Mit dem Puma wollte die Bundeswehr bei der schnellen Einsatzgruppe der Nato glänzen. Doch dann wurde der Vorzeigepanzer zum Totalausfall. Was ist schiefgelaufen?
Die Probleme beim Schützenpanzer Puma halten Bundeswehr und Verteidigungsexperten in Atem: Er kam viel zu spät, er wurde deutlich teurer, er fiel oft aus – und jetzt hat er auch noch bei einer Übung schlappgemacht. t-online erklärt die acht wichtigsten Fragen rund um den umstrittenen Schützenpanzer.
Was ist der Puma?
Das Heer nennt den Panzer das neue "Flaggschiff der Panzergrenadiere". Er ist mit bis zu 1.100 PS der leistungsstärkste und mit 17 Millionen Euro pro Exemplar der teuerste Schützenpanzer der Welt. Er sollte den Marder ersetzen, der bei der Bundeswehr seit 50 Jahren im Einsatz ist. Im Bundestag wurde erstmals 2002 über die Anschaffung debattiert. Abgesegnet wurde der Vertrag mit den Herstellern Krauss-Maffei Wegmann (KMW) und Rheinmetall 2004. Ausgeliefert wurden die ersten Panzer 2015, die ursprüngliche Bestellung wurde von zunächst 1.000 auf 350 reduziert.
Was ist das Problem mit dem Puma?
Vor einigen Wochen sind bei einer Übung auf dem Schießübungszentrum bei Munster nach acht Tagen alle 18 beteiligten Gefechtsfahrzeuge ausgefallen. Sie hatten unter anderem Probleme mit der Elektronik, einer auch einen Kabelbrand. Es handelte sich dabei um nachgerüstete Puma-Schützenpanzer. Der Bundestag hatte 2019 für einen Einsatz in der superschnellen Eingreiftruppe der Nato VJTF (Very High Readiness Joint Task Force) bei 41 der Schützenpanzer umfangreiche Verbesserungen genehmigt. 730 Millionen Euro hatte das gekostet, inklusive der damit zusammenhängenden Technik für die begleitenden Truppen. Jetzt sieht es so aus, als seien diese Hightech-Panzer extrem pannenanfällig.
Ist das Problem neu?
Der Panzer sollte ursprünglich 2010 ausgeliefert werden, kam in größerer Zahl aber erst ab 2015 und hatte von Beginn an Probleme etwa mit eindringendem Wasser und der Monitortechnik. Die Hoffnungen waren zuletzt aber groß: Über die einsatzbereiten Exemplare hatte die Bundeswehr nach Übungen in den vergangenen Monaten durchweg positiv geurteilt: "Wir hatten eine sehr gute Entwicklung gesehen", sagte Kapitän zur See David Helmbold, Sprecher des Verteidigungsministeriums.
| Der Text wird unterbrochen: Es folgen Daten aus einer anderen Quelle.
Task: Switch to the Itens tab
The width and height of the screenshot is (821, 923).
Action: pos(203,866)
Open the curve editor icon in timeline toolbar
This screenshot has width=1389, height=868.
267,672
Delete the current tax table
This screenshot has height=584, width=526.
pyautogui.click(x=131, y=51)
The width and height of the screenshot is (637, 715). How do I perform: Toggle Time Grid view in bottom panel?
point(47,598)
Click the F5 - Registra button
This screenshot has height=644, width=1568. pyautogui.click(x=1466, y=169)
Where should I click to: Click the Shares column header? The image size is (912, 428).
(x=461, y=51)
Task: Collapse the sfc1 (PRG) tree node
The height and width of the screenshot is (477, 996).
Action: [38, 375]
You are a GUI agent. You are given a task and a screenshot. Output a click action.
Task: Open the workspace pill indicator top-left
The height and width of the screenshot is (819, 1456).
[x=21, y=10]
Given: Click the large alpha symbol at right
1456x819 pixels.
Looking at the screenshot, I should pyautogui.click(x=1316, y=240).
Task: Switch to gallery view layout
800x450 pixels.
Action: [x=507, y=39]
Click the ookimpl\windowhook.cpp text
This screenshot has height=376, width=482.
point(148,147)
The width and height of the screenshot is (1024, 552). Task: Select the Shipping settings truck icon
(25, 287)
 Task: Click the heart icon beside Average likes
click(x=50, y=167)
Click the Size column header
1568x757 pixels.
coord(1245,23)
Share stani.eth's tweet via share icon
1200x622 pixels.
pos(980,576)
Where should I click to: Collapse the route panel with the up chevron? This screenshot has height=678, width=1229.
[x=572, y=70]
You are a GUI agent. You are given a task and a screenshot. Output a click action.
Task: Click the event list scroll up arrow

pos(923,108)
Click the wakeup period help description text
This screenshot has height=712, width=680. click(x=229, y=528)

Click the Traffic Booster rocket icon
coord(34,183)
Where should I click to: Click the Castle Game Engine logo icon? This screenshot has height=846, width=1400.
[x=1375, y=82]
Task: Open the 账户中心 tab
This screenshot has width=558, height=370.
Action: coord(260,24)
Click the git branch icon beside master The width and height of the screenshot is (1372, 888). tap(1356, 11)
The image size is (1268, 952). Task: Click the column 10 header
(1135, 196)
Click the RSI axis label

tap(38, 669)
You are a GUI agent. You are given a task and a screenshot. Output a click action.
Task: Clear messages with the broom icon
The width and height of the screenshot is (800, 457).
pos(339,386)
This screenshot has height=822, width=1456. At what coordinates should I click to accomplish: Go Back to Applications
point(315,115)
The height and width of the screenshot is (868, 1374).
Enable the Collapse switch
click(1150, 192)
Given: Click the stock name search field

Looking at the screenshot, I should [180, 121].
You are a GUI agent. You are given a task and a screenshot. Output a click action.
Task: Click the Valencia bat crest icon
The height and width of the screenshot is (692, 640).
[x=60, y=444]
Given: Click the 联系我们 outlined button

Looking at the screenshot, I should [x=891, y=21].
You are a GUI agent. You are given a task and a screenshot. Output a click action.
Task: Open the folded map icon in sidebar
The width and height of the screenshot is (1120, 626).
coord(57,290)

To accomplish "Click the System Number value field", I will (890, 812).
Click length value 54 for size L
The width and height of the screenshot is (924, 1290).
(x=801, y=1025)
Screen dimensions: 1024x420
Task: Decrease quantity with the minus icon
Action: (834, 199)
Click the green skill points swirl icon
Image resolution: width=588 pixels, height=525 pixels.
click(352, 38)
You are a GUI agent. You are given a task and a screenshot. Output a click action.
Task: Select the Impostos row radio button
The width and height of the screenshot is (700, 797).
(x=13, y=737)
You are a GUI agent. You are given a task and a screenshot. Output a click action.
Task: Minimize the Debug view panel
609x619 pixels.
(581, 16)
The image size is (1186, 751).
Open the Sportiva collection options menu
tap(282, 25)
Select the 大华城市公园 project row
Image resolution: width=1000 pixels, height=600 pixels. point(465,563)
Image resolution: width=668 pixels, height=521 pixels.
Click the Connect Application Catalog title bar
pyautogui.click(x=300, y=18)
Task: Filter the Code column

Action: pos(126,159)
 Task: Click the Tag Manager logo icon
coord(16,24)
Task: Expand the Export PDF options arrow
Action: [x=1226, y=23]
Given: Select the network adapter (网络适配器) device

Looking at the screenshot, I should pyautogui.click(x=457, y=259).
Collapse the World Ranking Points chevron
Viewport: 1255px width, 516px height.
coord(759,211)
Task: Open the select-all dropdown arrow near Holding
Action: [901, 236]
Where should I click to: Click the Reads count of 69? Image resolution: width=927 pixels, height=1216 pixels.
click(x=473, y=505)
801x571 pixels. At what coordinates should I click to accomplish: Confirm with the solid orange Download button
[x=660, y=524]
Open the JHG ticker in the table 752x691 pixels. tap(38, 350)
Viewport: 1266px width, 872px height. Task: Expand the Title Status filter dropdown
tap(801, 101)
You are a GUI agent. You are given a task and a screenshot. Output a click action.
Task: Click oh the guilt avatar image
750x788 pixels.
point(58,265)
Die modifizierten Panzer sind nur ein kleiner Teil der insgesamt 350 Puma-Panzer, und es ist nicht klar, ob der Ausfall aktuell nur diesen Typ betrifft. Verteidigungsministerin Christina Lambrecht sagte im April, von den insgesamt 350 Panzern seien 150 tatsächlich einsatzbereit. Grund dafür seien aber fehlende Ersatzteile.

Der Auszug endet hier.